Begin GIVEN DATA

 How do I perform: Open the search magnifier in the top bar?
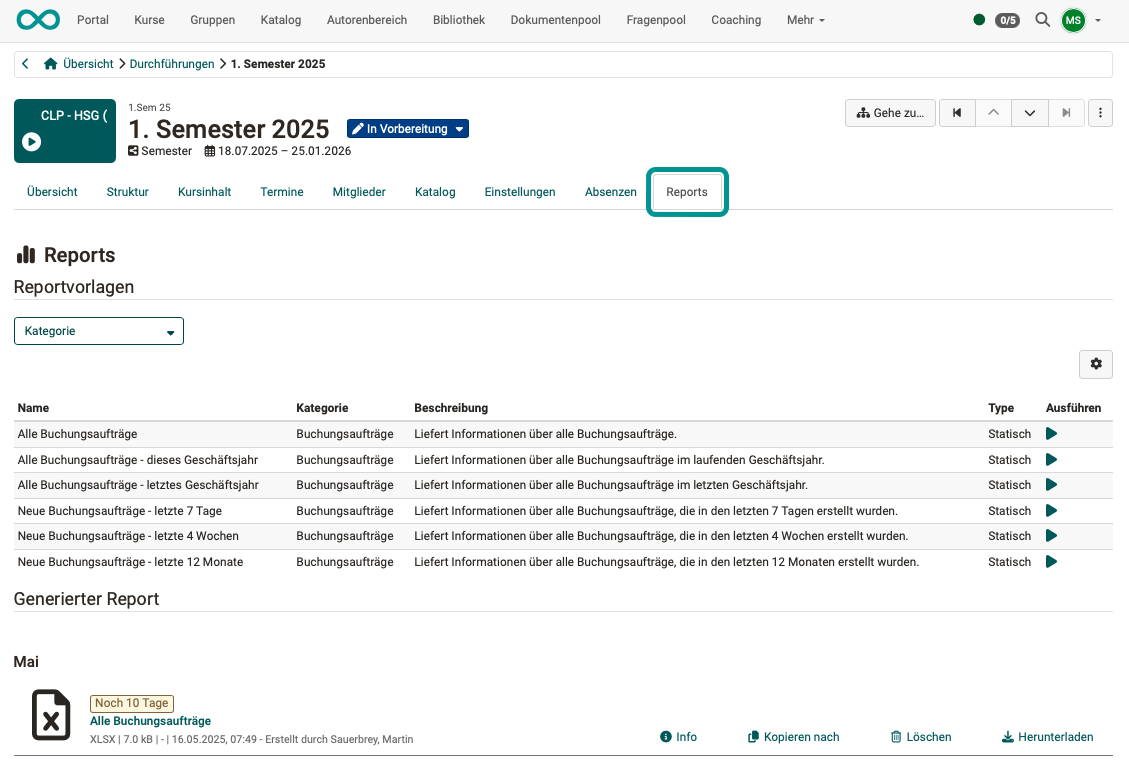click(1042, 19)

End GIVEN DATA
Begin GIVEN DATA

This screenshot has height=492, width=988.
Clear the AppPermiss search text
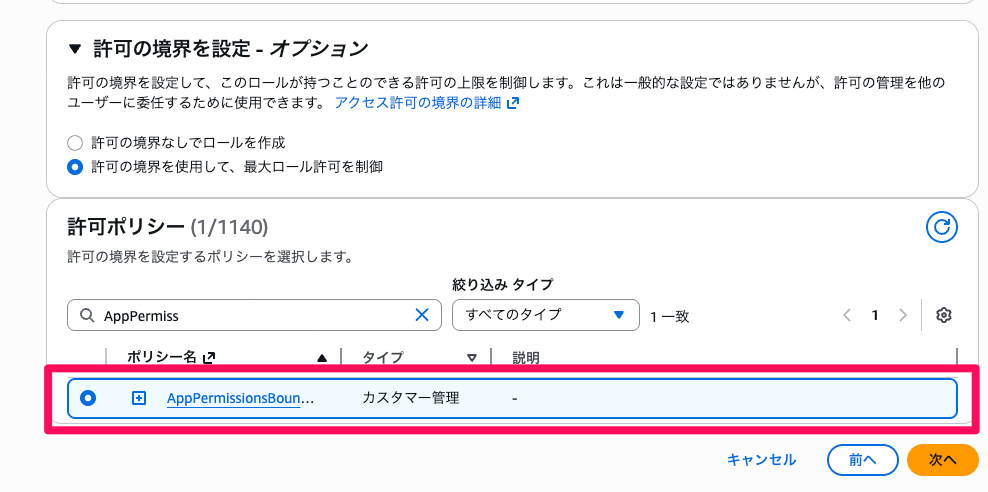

End GIVEN DATA
Begin GIVEN DATA

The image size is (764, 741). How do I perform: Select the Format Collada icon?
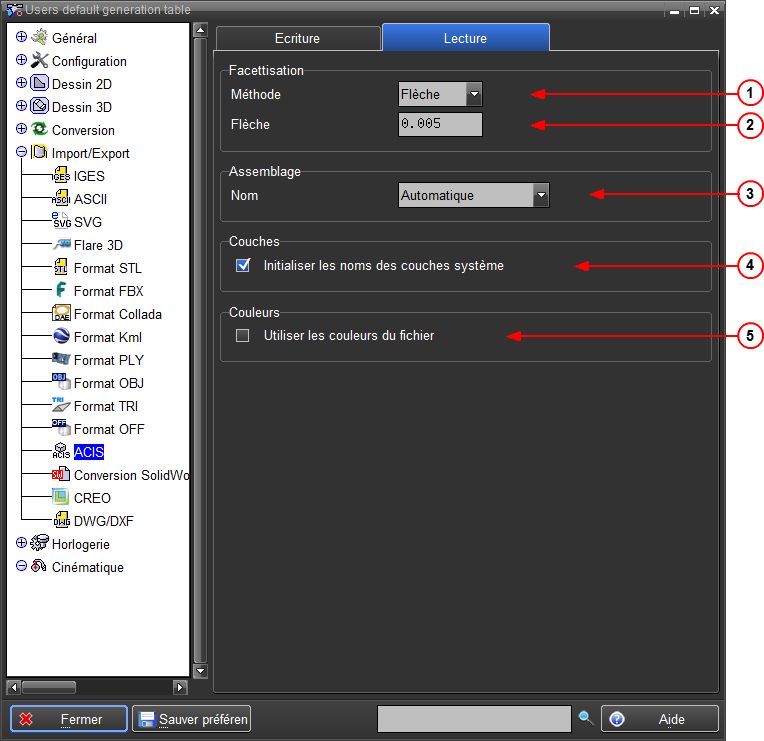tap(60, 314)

End GIVEN DATA

WORK TO BE COMPLETED:
Reproduce the data from the line with "How do I perform: Open" up to and including the line with "click(1042, 19)", replacing "top bar" with "toolbar" and keeping everything else unchanged. Leave the pictures out of your answer.

ANSWER FOR THE TASK:
 How do I perform: Open the search magnifier in the toolbar?
click(1042, 19)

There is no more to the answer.